> [Input]

# # # #

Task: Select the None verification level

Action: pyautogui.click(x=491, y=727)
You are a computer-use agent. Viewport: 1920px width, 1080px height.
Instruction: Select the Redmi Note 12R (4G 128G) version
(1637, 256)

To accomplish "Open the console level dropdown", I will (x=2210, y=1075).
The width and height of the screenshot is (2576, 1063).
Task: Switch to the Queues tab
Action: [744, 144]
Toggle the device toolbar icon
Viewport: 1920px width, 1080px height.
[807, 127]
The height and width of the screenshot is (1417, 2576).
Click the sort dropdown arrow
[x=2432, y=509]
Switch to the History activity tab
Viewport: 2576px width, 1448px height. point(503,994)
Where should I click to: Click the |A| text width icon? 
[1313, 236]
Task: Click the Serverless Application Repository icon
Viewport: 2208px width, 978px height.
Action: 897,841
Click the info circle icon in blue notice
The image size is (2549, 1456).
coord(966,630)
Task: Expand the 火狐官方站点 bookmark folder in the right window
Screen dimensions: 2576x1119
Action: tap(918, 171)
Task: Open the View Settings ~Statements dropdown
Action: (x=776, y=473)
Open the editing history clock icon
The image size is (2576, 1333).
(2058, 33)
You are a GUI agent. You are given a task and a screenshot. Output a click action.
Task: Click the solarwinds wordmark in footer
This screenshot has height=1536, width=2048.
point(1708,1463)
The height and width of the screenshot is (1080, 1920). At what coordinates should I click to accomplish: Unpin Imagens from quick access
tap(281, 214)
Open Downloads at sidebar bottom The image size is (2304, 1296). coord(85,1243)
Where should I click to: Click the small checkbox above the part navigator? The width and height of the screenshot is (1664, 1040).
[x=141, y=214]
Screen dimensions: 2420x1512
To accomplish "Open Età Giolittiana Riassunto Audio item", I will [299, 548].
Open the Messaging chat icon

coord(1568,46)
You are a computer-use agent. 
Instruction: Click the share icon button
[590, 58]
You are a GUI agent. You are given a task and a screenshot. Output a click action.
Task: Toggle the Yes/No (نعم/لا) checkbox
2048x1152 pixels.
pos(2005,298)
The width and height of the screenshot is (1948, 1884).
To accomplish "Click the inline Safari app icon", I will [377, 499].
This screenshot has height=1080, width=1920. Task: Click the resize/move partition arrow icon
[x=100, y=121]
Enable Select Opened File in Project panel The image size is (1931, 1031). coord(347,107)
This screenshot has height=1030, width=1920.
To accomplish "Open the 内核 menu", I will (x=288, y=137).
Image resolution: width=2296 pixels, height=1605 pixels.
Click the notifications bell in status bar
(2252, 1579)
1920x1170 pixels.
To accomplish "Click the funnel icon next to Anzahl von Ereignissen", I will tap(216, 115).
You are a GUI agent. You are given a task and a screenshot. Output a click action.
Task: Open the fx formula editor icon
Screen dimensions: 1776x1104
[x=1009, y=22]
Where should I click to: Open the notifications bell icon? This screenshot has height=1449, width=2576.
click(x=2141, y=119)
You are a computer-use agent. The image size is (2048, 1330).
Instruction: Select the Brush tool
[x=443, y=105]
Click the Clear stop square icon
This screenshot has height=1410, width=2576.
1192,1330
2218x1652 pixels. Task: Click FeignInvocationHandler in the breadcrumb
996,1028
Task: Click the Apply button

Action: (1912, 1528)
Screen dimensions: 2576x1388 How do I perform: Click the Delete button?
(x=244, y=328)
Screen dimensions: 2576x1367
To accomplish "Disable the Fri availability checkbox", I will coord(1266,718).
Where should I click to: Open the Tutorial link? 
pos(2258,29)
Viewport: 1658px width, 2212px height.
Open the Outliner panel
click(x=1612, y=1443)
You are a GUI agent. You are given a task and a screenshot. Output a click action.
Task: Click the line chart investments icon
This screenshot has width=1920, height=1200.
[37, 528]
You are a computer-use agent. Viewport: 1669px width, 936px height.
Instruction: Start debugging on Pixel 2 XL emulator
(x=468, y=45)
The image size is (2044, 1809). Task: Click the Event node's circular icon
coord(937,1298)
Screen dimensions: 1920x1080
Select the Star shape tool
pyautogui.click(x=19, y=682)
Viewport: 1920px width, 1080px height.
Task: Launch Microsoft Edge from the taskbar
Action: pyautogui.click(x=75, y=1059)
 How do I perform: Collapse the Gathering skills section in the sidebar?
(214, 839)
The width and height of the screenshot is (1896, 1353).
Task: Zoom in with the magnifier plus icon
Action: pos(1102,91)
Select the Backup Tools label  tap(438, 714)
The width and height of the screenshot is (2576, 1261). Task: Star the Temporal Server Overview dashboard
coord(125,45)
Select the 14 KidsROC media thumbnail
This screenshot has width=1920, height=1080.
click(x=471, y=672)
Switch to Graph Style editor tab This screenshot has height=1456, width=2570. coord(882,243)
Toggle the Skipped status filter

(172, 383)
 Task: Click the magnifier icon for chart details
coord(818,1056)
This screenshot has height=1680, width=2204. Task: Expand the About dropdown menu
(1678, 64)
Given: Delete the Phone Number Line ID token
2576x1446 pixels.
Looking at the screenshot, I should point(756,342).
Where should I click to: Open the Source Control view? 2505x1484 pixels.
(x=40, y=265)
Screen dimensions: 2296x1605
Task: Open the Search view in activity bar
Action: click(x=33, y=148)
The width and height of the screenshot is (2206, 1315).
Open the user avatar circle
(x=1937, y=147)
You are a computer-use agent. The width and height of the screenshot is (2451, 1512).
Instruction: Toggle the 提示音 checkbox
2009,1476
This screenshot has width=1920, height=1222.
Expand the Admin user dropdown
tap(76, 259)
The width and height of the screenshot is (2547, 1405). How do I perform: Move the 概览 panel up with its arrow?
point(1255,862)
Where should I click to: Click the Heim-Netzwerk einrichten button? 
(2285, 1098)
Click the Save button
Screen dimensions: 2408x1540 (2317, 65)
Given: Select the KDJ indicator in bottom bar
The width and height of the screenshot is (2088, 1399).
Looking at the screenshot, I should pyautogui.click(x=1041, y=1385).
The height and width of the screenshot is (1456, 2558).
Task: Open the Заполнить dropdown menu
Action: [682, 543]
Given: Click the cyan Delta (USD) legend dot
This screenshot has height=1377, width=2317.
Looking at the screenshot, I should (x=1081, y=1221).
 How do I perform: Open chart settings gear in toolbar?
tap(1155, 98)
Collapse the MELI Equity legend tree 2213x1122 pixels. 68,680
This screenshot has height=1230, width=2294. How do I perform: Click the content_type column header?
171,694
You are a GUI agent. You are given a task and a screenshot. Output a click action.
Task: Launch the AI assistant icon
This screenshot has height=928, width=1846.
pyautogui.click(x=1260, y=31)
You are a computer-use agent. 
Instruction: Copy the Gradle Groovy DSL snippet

# # # #

> [What you are asked to do] Reproduce every line of the material above that has the string "bottom".

> [The answer]
Open Downloads at sidebar bottom The image size is (2304, 1296). coord(85,1243)
Given: Select the KDJ indicator in bottom bar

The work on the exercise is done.